Les autres entreprises électro-intensives bénéficient quant à elles indirectement de l’Arenh. Mais si "le dispositif français atténue davantage de choc de prix pour les TPE et les électro-intensifs, […] il offre un niveau d’atténuation inférieur à celui de l’Allemagne pour les PME non électro-intensives, et comparable à l’Allemagne et l’Espagne pour les ETI et grandes entreprises non électro-intensives", ajoute Rexecode.
Pour celles qui consomment du gaz, il vaudrait en revanche mieux vivre, sur l'année à venir, en Espagne : compte tenu des prix du gaz de janvier 2023 (de 70 euros par MWh), en hausse de 400 % par rapport à fin 2019, le dispositif d’aides espagnol limiterait cette inflation à 33 % pour les TPE, indiquent les simulations de Rexecode.

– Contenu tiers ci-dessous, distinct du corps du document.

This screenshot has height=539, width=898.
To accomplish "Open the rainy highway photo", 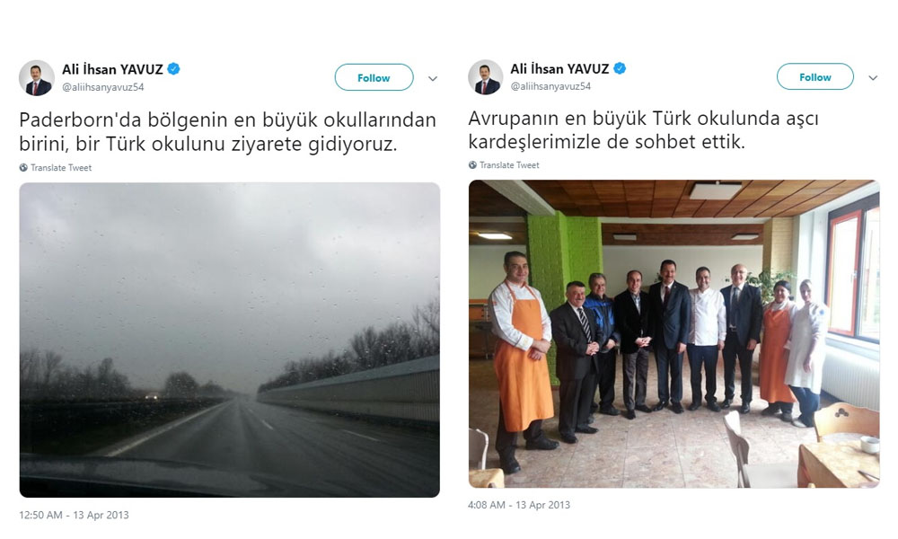I will (x=230, y=340).
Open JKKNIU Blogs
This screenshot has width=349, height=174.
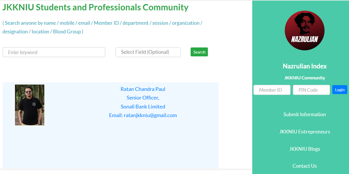coord(304,149)
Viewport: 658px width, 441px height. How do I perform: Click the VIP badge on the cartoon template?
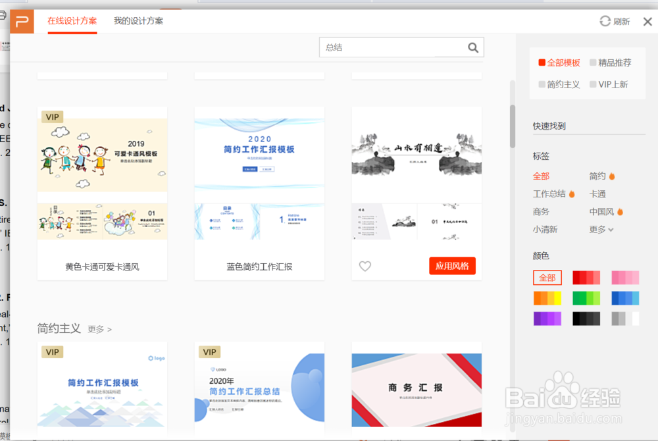52,116
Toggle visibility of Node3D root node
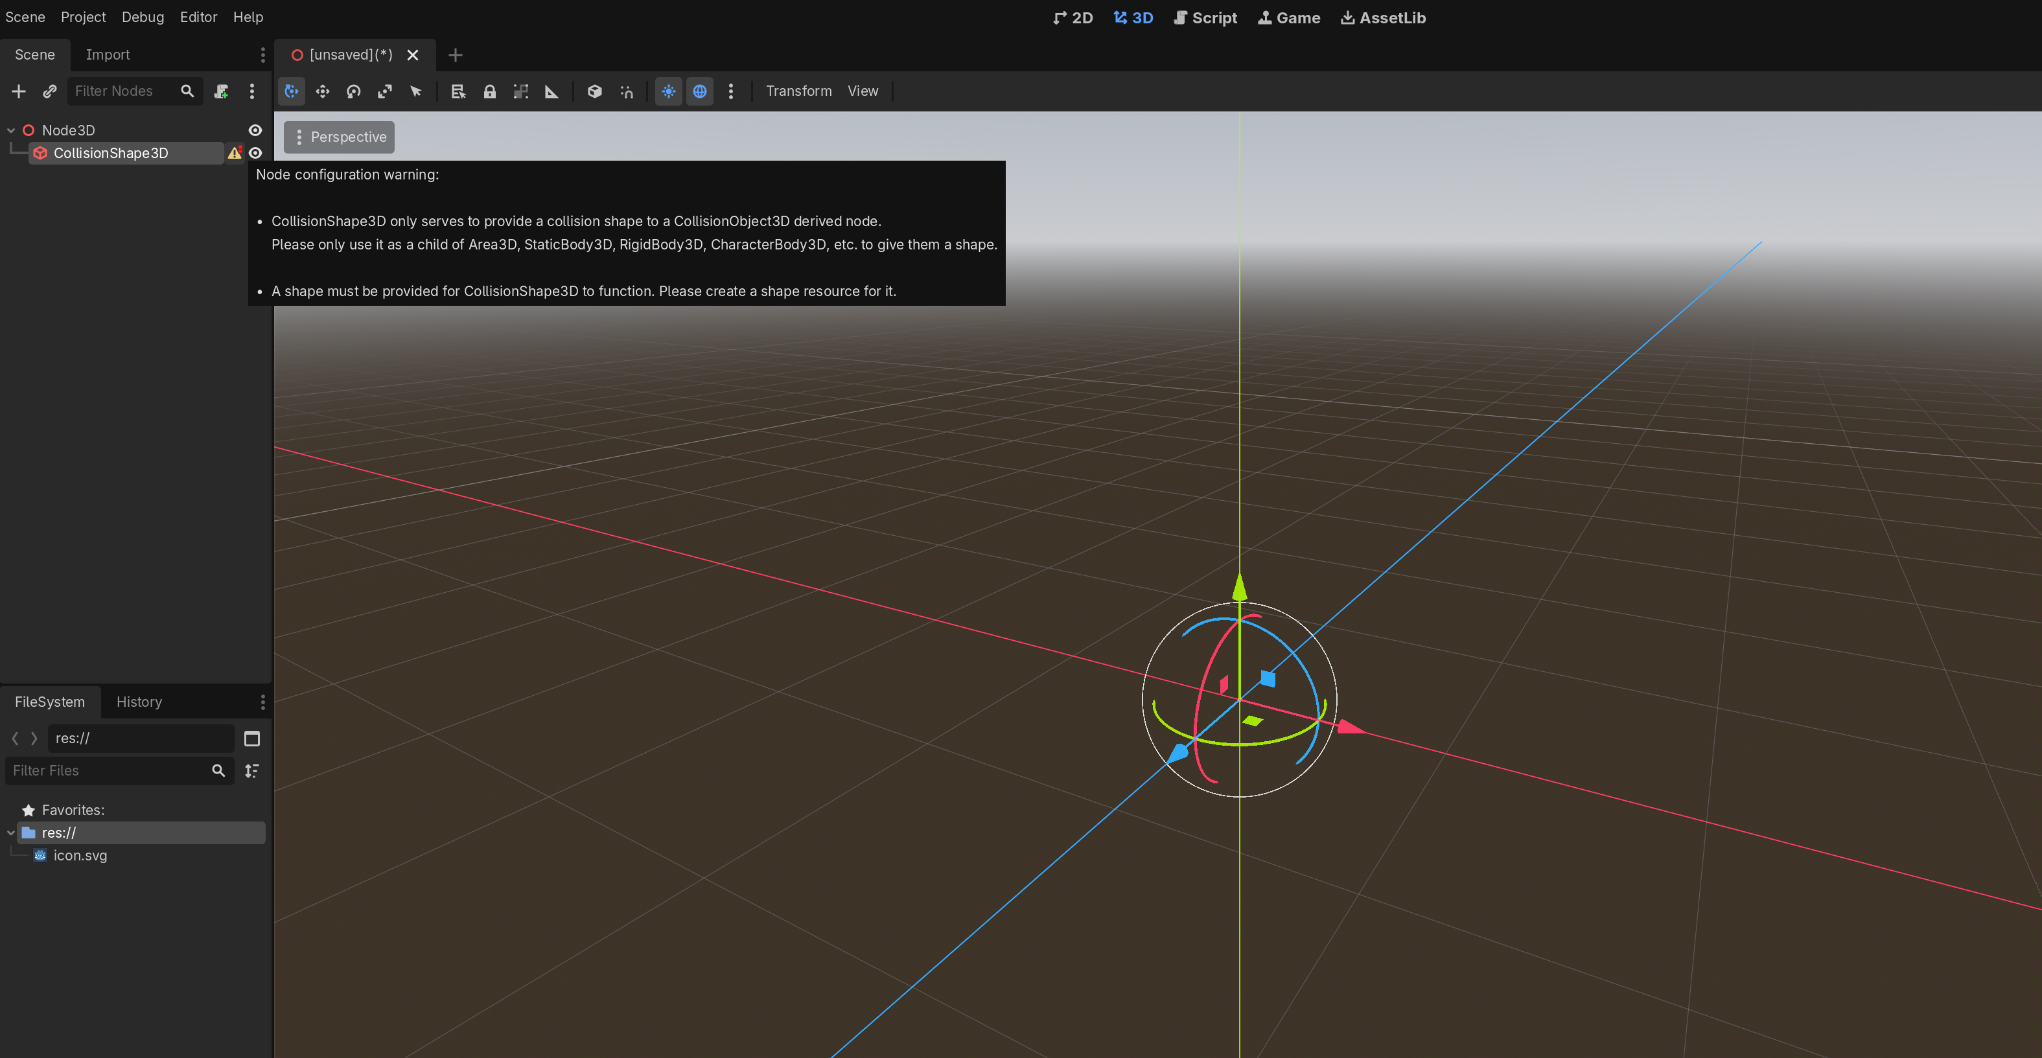2042x1058 pixels. pos(255,130)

Et "les entreprises françaises, allemandes et espagnoles (hors TPE) supporteraient en revanche quasiment l’intégralité de la hausse de prix du gaz", pointe le rapport.
Si la hausse des prix de marché de l’électricité et du gaz n’affecte qu’avec retard les entreprises, puisqu’elles se fournissent majoritairement au travers de contrats aux modalités de prix et de durée propres aux fournisseurs et aux entreprises, l’année 2023 n’augure rien de bon : en moyenne, dans l’Hexagone, les prix de l’électricité augmenteront de 84 %, selon les fournisseurs d’électricité interrogés par l’Insee. De quoi confirmer les craintes des dirigeants d’entreprises, qui mentionnaient début janvier l’augmentation des prix de l’énergie comme leur principale priorité.